DO THIS: Copy all of the material below, reproducing each line precisely as it appears.

RECORDS TO PROCESS:
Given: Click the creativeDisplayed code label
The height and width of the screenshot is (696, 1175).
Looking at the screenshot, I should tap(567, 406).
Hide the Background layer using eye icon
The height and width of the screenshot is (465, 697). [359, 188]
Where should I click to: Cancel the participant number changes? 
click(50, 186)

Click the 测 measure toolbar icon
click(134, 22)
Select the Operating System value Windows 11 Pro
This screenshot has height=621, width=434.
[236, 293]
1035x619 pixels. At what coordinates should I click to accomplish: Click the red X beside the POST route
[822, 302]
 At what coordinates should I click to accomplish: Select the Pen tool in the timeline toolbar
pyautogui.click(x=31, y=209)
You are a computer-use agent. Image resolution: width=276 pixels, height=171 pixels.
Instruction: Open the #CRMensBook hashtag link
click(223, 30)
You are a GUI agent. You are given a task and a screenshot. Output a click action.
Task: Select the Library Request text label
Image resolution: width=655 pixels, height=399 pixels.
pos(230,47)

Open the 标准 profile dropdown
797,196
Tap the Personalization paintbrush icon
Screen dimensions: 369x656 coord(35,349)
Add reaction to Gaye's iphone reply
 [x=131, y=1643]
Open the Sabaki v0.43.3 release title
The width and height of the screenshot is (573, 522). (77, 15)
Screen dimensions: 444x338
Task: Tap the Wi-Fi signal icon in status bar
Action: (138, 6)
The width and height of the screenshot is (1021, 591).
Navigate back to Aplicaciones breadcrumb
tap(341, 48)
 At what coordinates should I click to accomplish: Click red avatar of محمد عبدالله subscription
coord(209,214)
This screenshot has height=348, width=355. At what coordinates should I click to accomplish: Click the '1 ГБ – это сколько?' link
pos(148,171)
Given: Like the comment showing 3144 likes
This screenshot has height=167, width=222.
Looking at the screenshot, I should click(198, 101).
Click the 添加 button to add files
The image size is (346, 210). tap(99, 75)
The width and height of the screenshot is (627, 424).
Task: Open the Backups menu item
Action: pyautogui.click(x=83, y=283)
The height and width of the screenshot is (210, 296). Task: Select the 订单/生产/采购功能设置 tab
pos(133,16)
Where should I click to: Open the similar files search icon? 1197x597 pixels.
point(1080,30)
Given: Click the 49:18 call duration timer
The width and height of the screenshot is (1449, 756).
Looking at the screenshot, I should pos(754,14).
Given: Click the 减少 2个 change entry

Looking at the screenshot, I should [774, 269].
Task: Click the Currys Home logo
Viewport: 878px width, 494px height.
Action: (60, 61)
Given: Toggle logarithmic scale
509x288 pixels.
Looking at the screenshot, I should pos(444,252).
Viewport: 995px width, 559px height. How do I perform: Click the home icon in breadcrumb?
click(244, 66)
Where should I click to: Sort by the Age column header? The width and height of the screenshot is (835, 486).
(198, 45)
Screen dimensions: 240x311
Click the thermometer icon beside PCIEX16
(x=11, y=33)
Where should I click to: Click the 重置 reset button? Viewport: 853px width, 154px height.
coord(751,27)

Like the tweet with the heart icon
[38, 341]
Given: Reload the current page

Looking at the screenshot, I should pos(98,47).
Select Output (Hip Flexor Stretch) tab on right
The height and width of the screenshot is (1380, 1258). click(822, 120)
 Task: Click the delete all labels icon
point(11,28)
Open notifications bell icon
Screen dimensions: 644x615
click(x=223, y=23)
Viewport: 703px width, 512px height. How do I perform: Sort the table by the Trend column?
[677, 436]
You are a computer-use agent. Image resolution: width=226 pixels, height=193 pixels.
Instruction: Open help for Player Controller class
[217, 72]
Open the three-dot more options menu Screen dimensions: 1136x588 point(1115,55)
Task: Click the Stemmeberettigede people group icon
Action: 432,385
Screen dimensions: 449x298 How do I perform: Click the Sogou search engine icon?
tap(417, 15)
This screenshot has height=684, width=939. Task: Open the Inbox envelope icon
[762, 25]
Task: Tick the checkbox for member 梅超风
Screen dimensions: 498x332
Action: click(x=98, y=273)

OUTPUT:
Given: Click the creativeDisplayed code label
The height and width of the screenshot is (696, 1175).
Looking at the screenshot, I should tap(567, 406).
Hide the Background layer using eye icon
The height and width of the screenshot is (465, 697). [359, 188]
Where should I click to: Cancel the participant number changes? 
click(50, 186)

Click the 测 measure toolbar icon
click(134, 22)
Select the Operating System value Windows 11 Pro
This screenshot has height=621, width=434.
[236, 293]
1035x619 pixels. At what coordinates should I click to accomplish: Click the red X beside the POST route
[822, 302]
 At what coordinates should I click to accomplish: Select the Pen tool in the timeline toolbar
pyautogui.click(x=31, y=209)
You are a computer-use agent. Image resolution: width=276 pixels, height=171 pixels.
Instruction: Open the #CRMensBook hashtag link
click(223, 30)
You are a GUI agent. You are given a task and a screenshot. Output a click action.
Task: Select the Library Request text label
Image resolution: width=655 pixels, height=399 pixels.
pos(230,47)

Open the 标准 profile dropdown
797,196
Tap the Personalization paintbrush icon
Screen dimensions: 369x656 coord(35,349)
Add reaction to Gaye's iphone reply
 [x=131, y=1643]
Open the Sabaki v0.43.3 release title
The width and height of the screenshot is (573, 522). (77, 15)
Screen dimensions: 444x338
Task: Tap the Wi-Fi signal icon in status bar
Action: (138, 6)
The width and height of the screenshot is (1021, 591).
Navigate back to Aplicaciones breadcrumb
tap(341, 48)
 At what coordinates should I click to accomplish: Click red avatar of محمد عبدالله subscription
coord(209,214)
This screenshot has height=348, width=355. At what coordinates should I click to accomplish: Click the '1 ГБ – это сколько?' link
pos(148,171)
Given: Like the comment showing 3144 likes
This screenshot has height=167, width=222.
Looking at the screenshot, I should click(198, 101).
Click the 添加 button to add files
The image size is (346, 210). tap(99, 75)
The width and height of the screenshot is (627, 424).
Task: Open the Backups menu item
Action: pyautogui.click(x=83, y=283)
The height and width of the screenshot is (210, 296). Task: Select the 订单/生产/采购功能设置 tab
pos(133,16)
Where should I click to: Open the similar files search icon? 1197x597 pixels.
point(1080,30)
Given: Click the 49:18 call duration timer
The width and height of the screenshot is (1449, 756).
Looking at the screenshot, I should pos(754,14).
Given: Click the 减少 2个 change entry

Looking at the screenshot, I should [774, 269].
Task: Click the Currys Home logo
Viewport: 878px width, 494px height.
Action: (60, 61)
Given: Toggle logarithmic scale
509x288 pixels.
Looking at the screenshot, I should pos(444,252).
Viewport: 995px width, 559px height. How do I perform: Click the home icon in breadcrumb?
click(244, 66)
Where should I click to: Sort by the Age column header? The width and height of the screenshot is (835, 486).
(198, 45)
Screen dimensions: 240x311
Click the thermometer icon beside PCIEX16
(x=11, y=33)
Where should I click to: Click the 重置 reset button? Viewport: 853px width, 154px height.
coord(751,27)

Like the tweet with the heart icon
[38, 341]
Given: Reload the current page

Looking at the screenshot, I should pos(98,47).
Select Output (Hip Flexor Stretch) tab on right
The height and width of the screenshot is (1380, 1258). click(822, 120)
 Task: Click the delete all labels icon
point(11,28)
Open notifications bell icon
Screen dimensions: 644x615
click(x=223, y=23)
Viewport: 703px width, 512px height. How do I perform: Sort the table by the Trend column?
[677, 436]
You are a computer-use agent. Image resolution: width=226 pixels, height=193 pixels.
Instruction: Open help for Player Controller class
[217, 72]
Open the three-dot more options menu Screen dimensions: 1136x588 point(1115,55)
Task: Click the Stemmeberettigede people group icon
Action: 432,385
Screen dimensions: 449x298 How do I perform: Click the Sogou search engine icon?
tap(417, 15)
This screenshot has height=684, width=939. Task: Open the Inbox envelope icon
[762, 25]
Task: Tick the checkbox for member 梅超风
Screen dimensions: 498x332
Action: click(x=98, y=273)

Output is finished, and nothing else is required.